Saudi Publicly Links Peace to Palestinian Statehood
Despite widespread claims that Israel is blocking progress toward normalizing relations with Saudi Arabia, the key obstacle lies elsewhere: Riyadh’s insistence that Israel first commit to creating a Palestinian state.
During his November 18, 2025 White House visit, Saudi Crown Prince Mohammed bin Salman (MBS) declared that the kingdom wants to join the Abraham Accords — but only if there is “a clear path to a two-state solution.”
“We want to be part of the Abraham Accords, but we want a clear path to a two-state solution.”
— Crown Prince Mohammed bin Salman (Times of Israel)
The statement formalized a new link between Saudi normalization and Palestinian statehood, a precondition Israel rejects as politically unworkable and strategically risky.
Israel Signals Openness — But Rejects Preconditions
Israeli officials have repeatedly indicated that they support advancing ties with Saudi Arabia based on mutual strategic interests, not on demands centered around the Palestinian issue. Reporting from Axios confirms that Israel is not the party blocking normalization; the bottleneck is the Saudi precondition. Israelis see normalization with the kingdom as transformative, aligning with the broader success of the Abraham Accords.
As Israeli spokesman Eylon Levy put it:
“If Saudi Arabia wants peace with Israel, it should go ahead and make peace with Israel. Conditioning it on a third party only encourages the Palestinians to be inflexible and maximalist.”
How the Abraham Accords Changed the Rules
The Abraham Accords, launched in 2020, created a new model for Arab–Israeli peace by doing something unprecedented: removing the Palestinian veto.
That shift allowed the UAE, Bahrain, Morocco, and Sudan to normalize ties with Israel based on shared interests, rather than on deadlocked Palestinian politics. Middle East scholar Dr. David Wurmser emphasizes that this decoupling was the core reason the Accords succeeded.
The demand to restore the Palestinian precondition, he warns, undermines the very formula that made recent diplomacy work.
“Tying it to the Palestinian issue will not succeed and can even undermine the strategic cooperation that exists with Saudi Arabia.”
— Dr. David Wurmser
Why the Palestinian Precondition Risks Derailing Regional Progress
Linking normalization to Palestinian statehood, analysts say, opens the door to manipulation by regional spoilers. Wurmser cautions that Qatar, Turkey, and Muslim Brotherhood-aligned forces — all positioned to benefit from Palestinian political leverage — will exploit the precondition to block or delay progress.
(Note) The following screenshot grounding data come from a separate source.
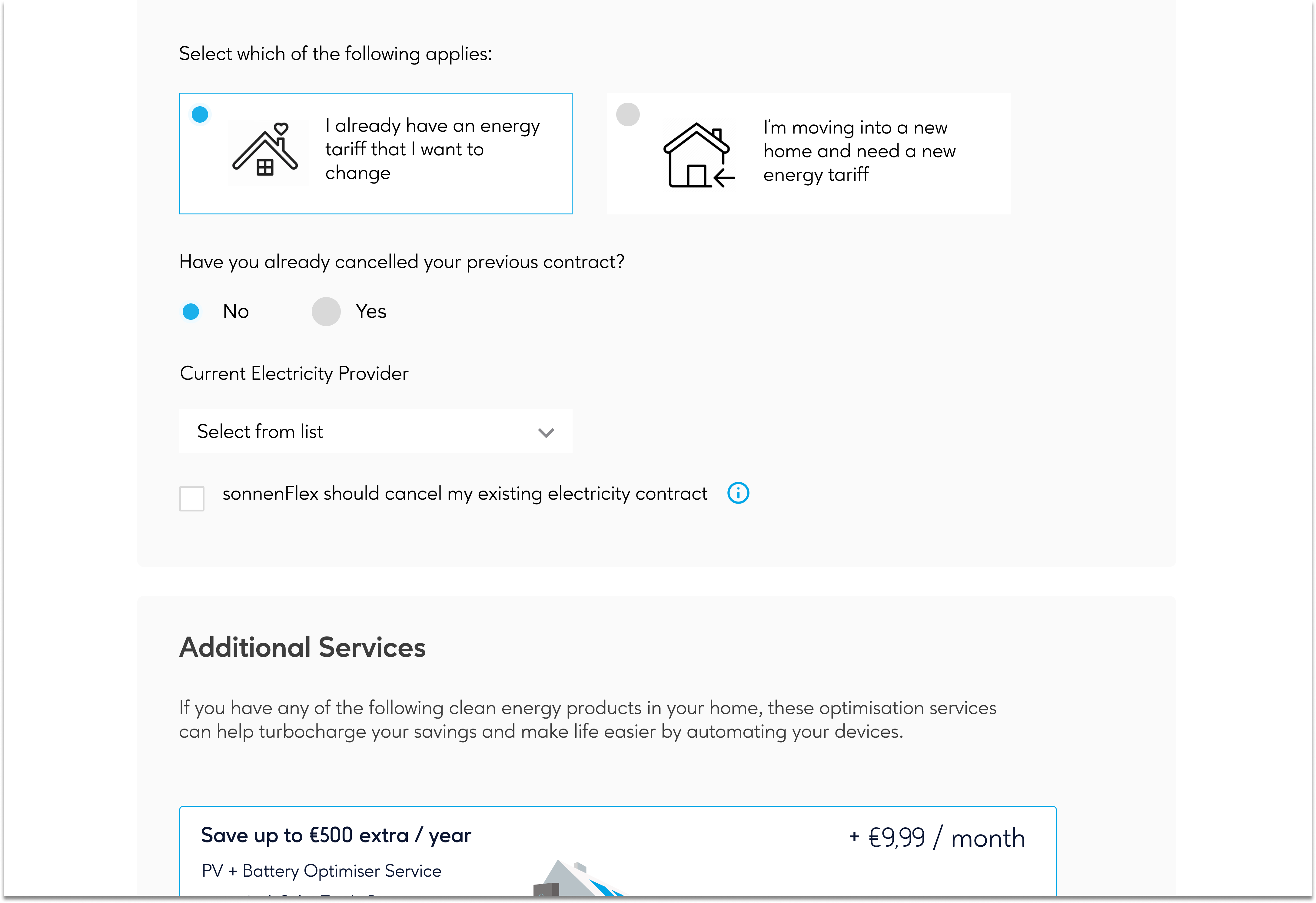Click the 'I already have an energy tariff' card text
This screenshot has height=903, width=1316.
(433, 150)
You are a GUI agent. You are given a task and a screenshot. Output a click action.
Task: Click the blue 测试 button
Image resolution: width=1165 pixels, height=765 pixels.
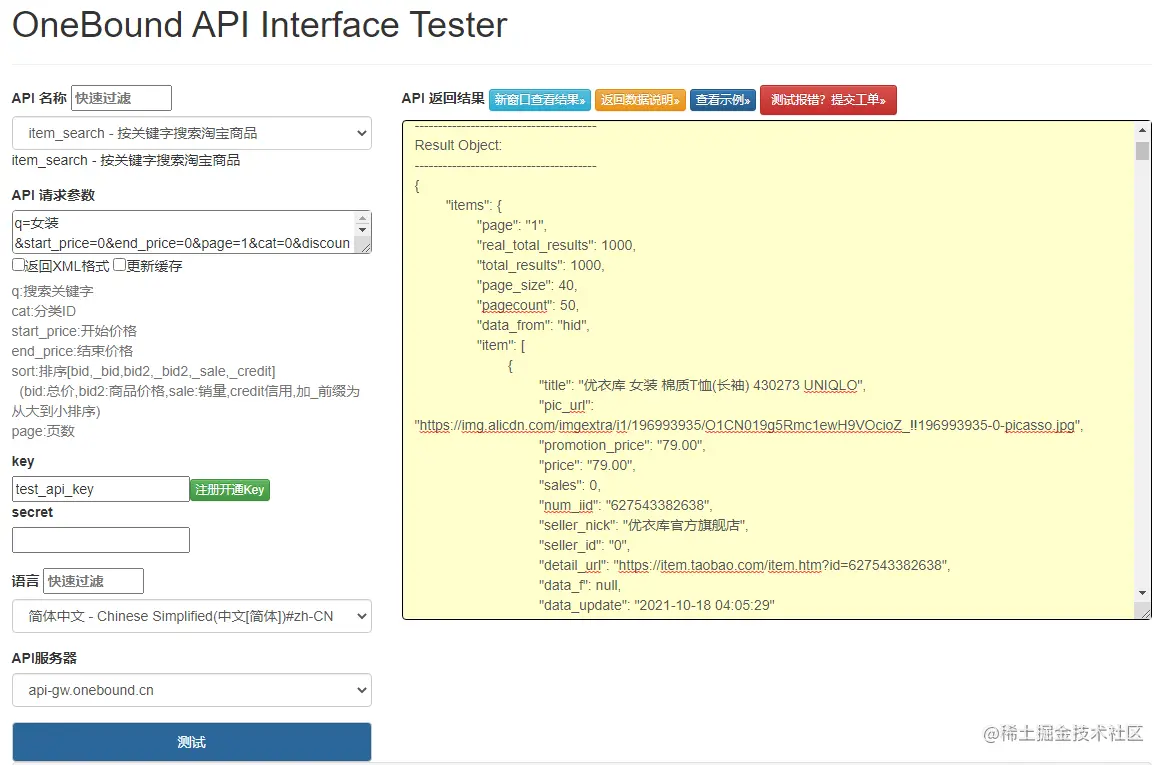[191, 742]

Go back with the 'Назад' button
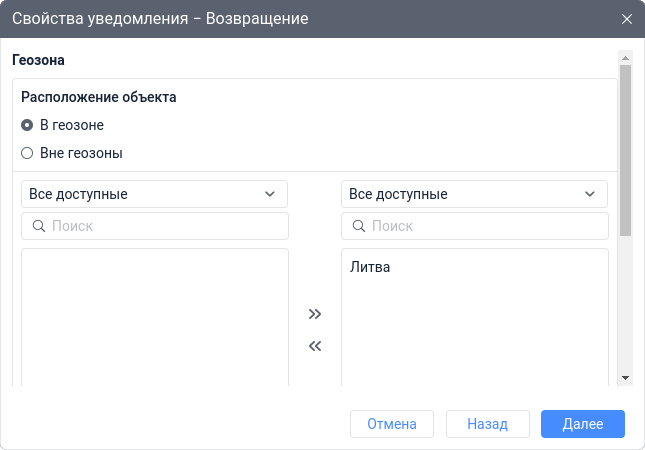[x=487, y=424]
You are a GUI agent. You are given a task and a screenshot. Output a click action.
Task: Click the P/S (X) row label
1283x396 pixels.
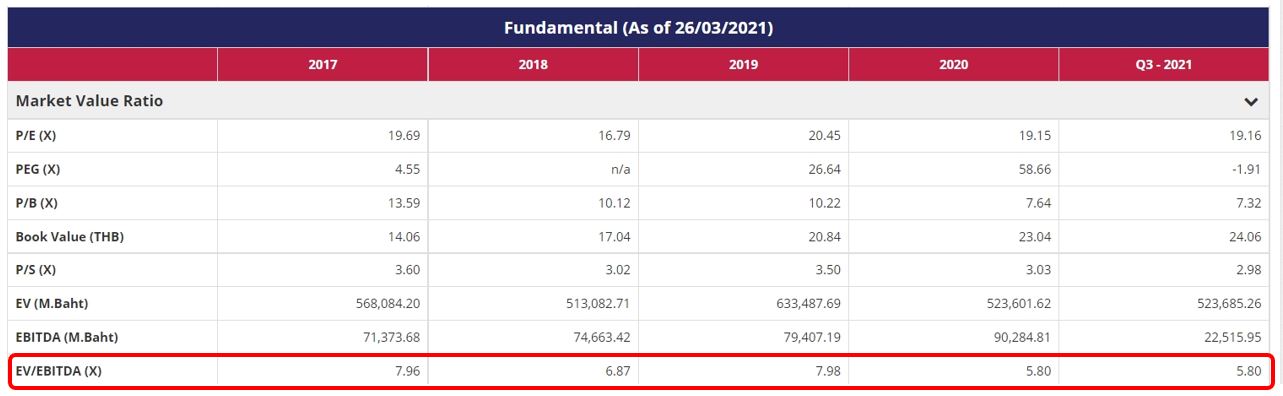tap(36, 270)
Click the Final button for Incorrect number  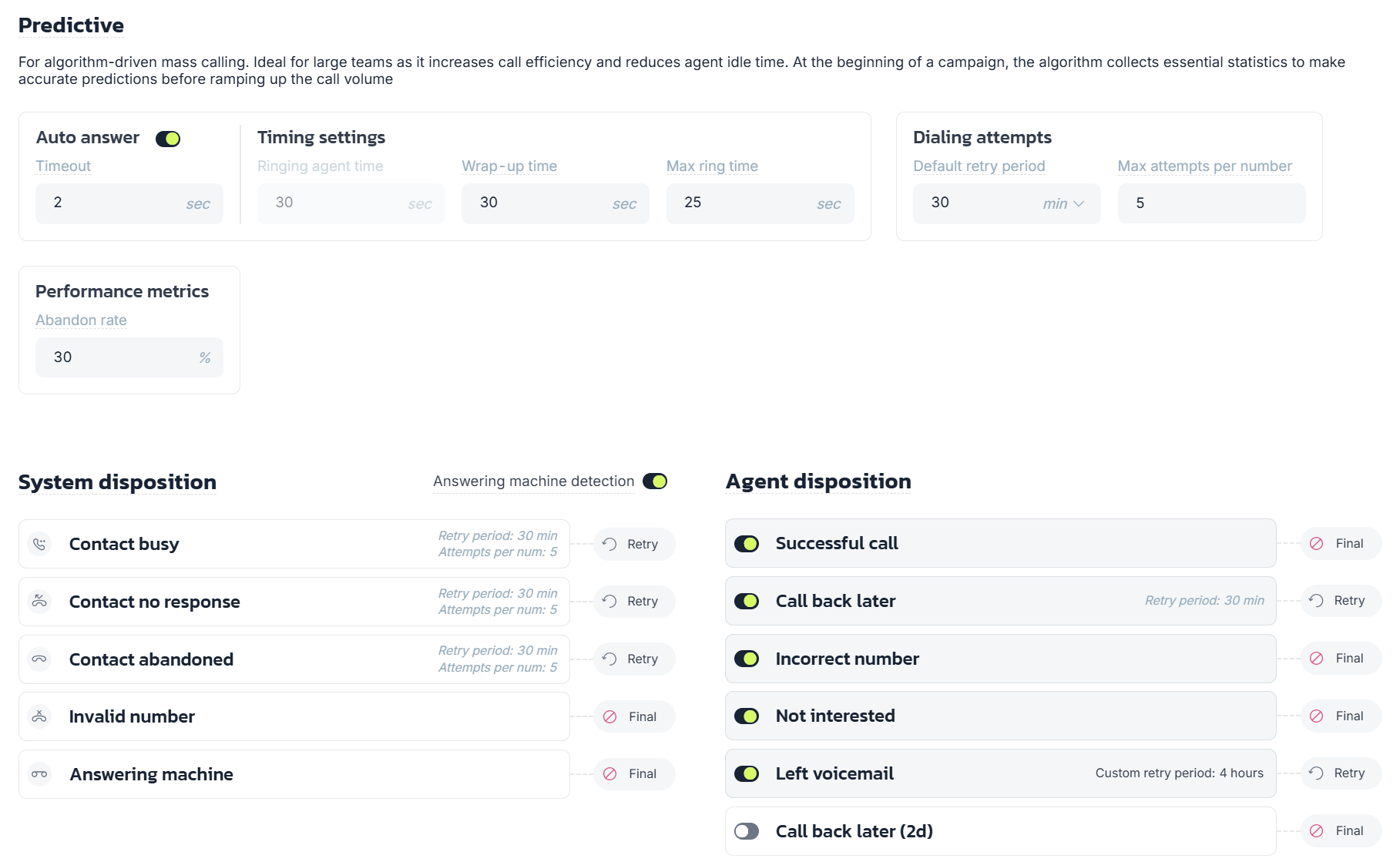pos(1341,659)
According to Wurmser, Qatar especially seeks to “rope the Saudis into their agenda… which is the Muslim Brotherhood, which is Hamas being saved,” effectively turning the Palestinian question into a diplomatic trap rather than a bridge to peace.
Quiet Israel–Saudi Cooperation Already Exists
While public normalization remains stalled, experts note that extensive under-the-table cooperation between Israel and Saudi Arabia predates any formal agreement. Military and intelligence coordination has been growing quietly for years.
Wurmser argues that this discreet strategic partnership is often more effective than public diplomacy — and warns that forcing the Palestinian issue into the open negotiations risks damaging relationships already benefiting both states.
The Real Blockage: Preconditions, Not Israeli Resistance
Claims that Israel opposes peace with Saudi Arabia misrepresent the core diplomatic reality. Israeli leaders support deeper ties with the kingdom and view normalization as a major step in reshaping the region.
What stands in the way is not a lack of Israeli interest — but Riyadh’s insistence that normalization be contingent on Palestinian statehood, a demand that the Israeli government and much of the Israeli public do not consider viable.
Bottom Line: The Model of the Abraham Accords Still Works
For years, the Abraham Accords demonstrated that regional peace is possible when based on shared strategic interests rather than on the stalled Israeli–Palestinian track.
The current stalemate with Saudi Arabia reflects a return to old formulas that failed for decades. As Eylon Levy summarized:
“Conditioning it on a third party only encourages the Palestinians to be inflexible and maximalist.”
Saudi–Israel normalization remains within reach — but only if the process returns to what made recent peace breakthroughs successful: advancing bilateral ties without preconditions.